_WHAT THE TASK REQUIRES_.
Each line starting at the one that contains "Favoritos (818, 21)" and ending at the one that contains "[button] (1250, 45)" must be returned exactly, and the rest of the listing is left out.

_RECORDS_.
┌──
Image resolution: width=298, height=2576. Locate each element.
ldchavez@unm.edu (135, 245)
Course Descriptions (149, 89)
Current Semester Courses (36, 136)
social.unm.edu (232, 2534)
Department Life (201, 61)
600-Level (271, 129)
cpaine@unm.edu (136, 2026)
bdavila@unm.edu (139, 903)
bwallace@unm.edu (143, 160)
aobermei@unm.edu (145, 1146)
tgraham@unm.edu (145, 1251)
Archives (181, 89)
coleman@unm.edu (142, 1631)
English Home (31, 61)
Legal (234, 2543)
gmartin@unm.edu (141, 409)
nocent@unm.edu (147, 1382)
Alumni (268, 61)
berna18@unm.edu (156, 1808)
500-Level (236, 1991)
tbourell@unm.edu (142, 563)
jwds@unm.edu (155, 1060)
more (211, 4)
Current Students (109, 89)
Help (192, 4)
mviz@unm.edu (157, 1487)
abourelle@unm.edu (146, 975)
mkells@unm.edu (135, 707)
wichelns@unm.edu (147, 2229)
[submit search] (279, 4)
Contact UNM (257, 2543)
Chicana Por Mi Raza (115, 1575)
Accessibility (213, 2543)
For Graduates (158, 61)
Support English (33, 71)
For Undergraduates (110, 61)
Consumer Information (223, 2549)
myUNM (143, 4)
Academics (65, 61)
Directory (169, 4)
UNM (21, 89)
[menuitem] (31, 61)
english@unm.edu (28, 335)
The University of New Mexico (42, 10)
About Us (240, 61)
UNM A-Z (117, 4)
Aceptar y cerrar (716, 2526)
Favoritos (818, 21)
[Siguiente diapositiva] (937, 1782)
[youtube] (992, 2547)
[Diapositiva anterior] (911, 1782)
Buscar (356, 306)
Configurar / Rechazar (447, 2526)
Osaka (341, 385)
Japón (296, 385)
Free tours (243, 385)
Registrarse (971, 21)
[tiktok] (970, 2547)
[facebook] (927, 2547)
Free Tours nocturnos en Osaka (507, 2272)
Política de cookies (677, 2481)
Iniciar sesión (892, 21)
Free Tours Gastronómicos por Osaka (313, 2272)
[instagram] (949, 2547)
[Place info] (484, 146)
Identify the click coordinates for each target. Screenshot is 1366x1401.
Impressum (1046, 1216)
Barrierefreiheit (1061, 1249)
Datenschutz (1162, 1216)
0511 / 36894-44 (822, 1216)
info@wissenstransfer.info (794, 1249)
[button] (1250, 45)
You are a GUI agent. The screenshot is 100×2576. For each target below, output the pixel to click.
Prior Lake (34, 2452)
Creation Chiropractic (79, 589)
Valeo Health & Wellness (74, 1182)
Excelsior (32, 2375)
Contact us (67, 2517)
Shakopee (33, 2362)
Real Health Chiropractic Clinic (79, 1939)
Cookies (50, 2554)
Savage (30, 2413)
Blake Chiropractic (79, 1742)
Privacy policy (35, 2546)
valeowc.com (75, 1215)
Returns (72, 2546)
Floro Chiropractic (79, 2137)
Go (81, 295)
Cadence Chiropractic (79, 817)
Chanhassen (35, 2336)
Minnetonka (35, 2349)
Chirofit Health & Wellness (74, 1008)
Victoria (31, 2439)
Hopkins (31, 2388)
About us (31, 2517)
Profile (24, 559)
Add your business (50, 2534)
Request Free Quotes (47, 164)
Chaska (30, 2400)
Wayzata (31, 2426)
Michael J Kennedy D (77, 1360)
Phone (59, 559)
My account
└──
_RESPONSE TO THIS EXERCISE_.
Favoritos (818, 21)
[Siguiente diapositiva] (937, 1782)
[youtube] (992, 2547)
[Diapositiva anterior] (911, 1782)
Buscar (356, 306)
Configurar / Rechazar (447, 2526)
Osaka (341, 385)
Japón (296, 385)
Free tours (243, 385)
Registrarse (971, 21)
[tiktok] (970, 2547)
[facebook] (927, 2547)
Free Tours nocturnos en Osaka (507, 2272)
Política de cookies (677, 2481)
Iniciar sesión (892, 21)
Free Tours Gastronómicos por Osaka (313, 2272)
[instagram] (949, 2547)
[Place info] (484, 146)
Identify the click coordinates for each target. Screenshot is 1366x1401.
Impressum (1046, 1216)
Barrierefreiheit (1061, 1249)
Datenschutz (1162, 1216)
0511 / 36894-44 (822, 1216)
info@wissenstransfer.info (794, 1249)
[button] (1250, 45)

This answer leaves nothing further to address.